Atheists

I don’t have very many atheist friends.  According to Facebook, which is the source of all relevant things, I have 914 “friends,” and a very small percentage of those friends classify themselves as atheists.  Where would a person go to find an atheist? Even if you saw a sign that read, “Atheists gather here,” how would that first encounter go?

“Excuse me, Mr. Atheists? Hey, my name is Dustin. I’ve been a Christian my whole life, but I need some more atheist friends. How about joining me for a round of golf on Saturday?”

Maybe I’m intimidated by atheists.  They are on the opposite side of the spiritual spectrum from me.  They tend to know a lot of scientific rhetoric, and science was my least favorite subject in school.  They are mean and rarely smile.  Just kidding.

I read the articles and other blogs online about faith and Christianity to get some fuel for this blog, and reading the comments is always very exciting. It seems to me that the Christians always look like wimps.

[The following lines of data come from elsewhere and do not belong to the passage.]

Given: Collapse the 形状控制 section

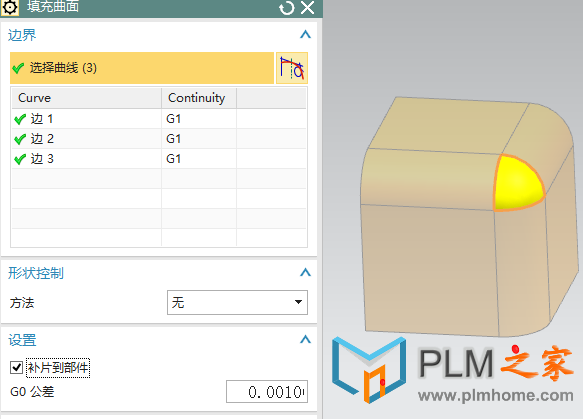Looking at the screenshot, I should pyautogui.click(x=305, y=273).
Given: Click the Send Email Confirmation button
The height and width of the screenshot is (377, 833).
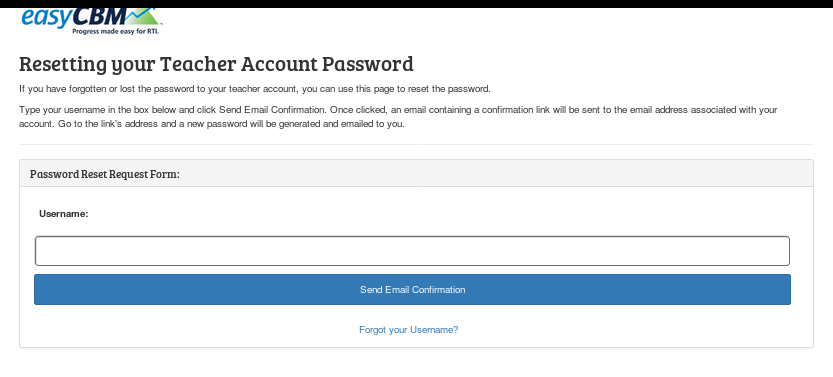Looking at the screenshot, I should pyautogui.click(x=412, y=289).
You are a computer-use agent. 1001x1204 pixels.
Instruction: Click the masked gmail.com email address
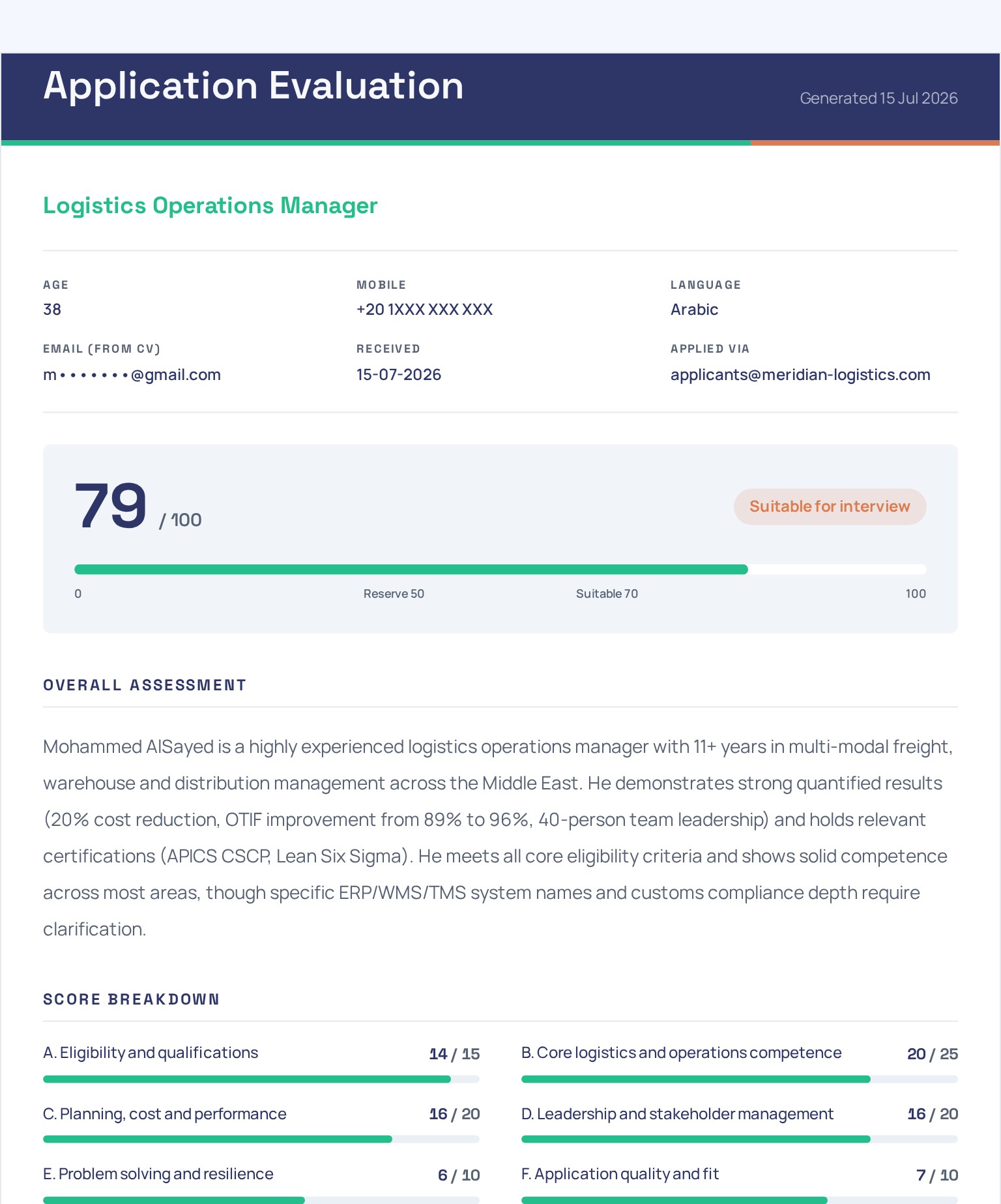click(x=132, y=375)
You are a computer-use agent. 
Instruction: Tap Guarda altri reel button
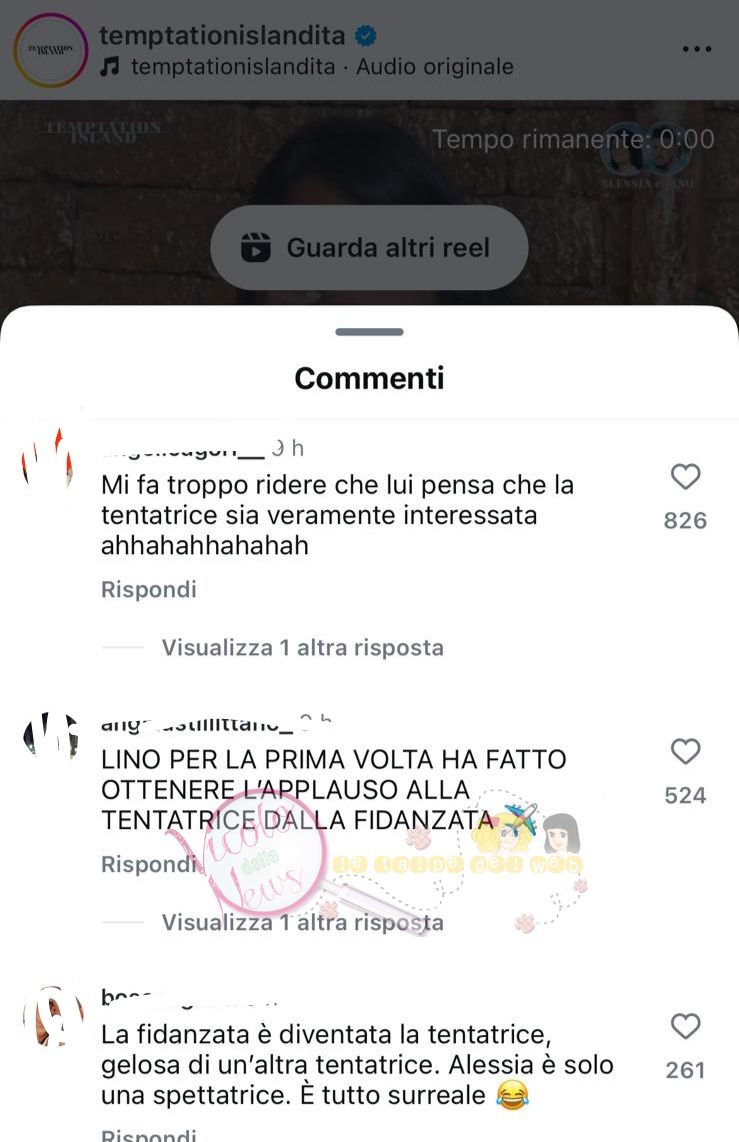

Atheists always have trump cards.

If there is a God, why did he let the earthquakes happen in Japan?  If there is a God like what the Bible says, why doesn’t he show himself anymore?

Christians do have some comebacks though: How did the earth and everything on it get here?  How do the different fields of science work together perfectly to produce and sustain life?

At some point, for both atheists and Christians, the only thing left to say is, “I don’t know, but I still believe.”

In his book Life of Pi, Yann Martel tells the story of a young Indian boy who is trapped on a lifeboat with a Bengal tiger in the middle of the ocean.  Exciting, I know.  The young boy, Pi, meets an atheists in a zoo one day, and after several hours of conversation Pi says, “I felt a kinship with him.  It was my first clue that atheists are my brothers and sisters of a different faith; and every word they speak speaks of faith.  Like me, they go as far as the legs of reason will carry them – and then they leap” (Martel 28).

Before reading this, I never thought of atheists having faith, but it’s true.  They have faith, it’s just in something different.

As Christians, we see things that point to the existence of a supernatural Creator.  We have the Bible that tells us of the hope that we have with eternity in heaven.  But at some point, we have to leap.  That’s where faith takes over.

How can this influence how we view and treat atheists?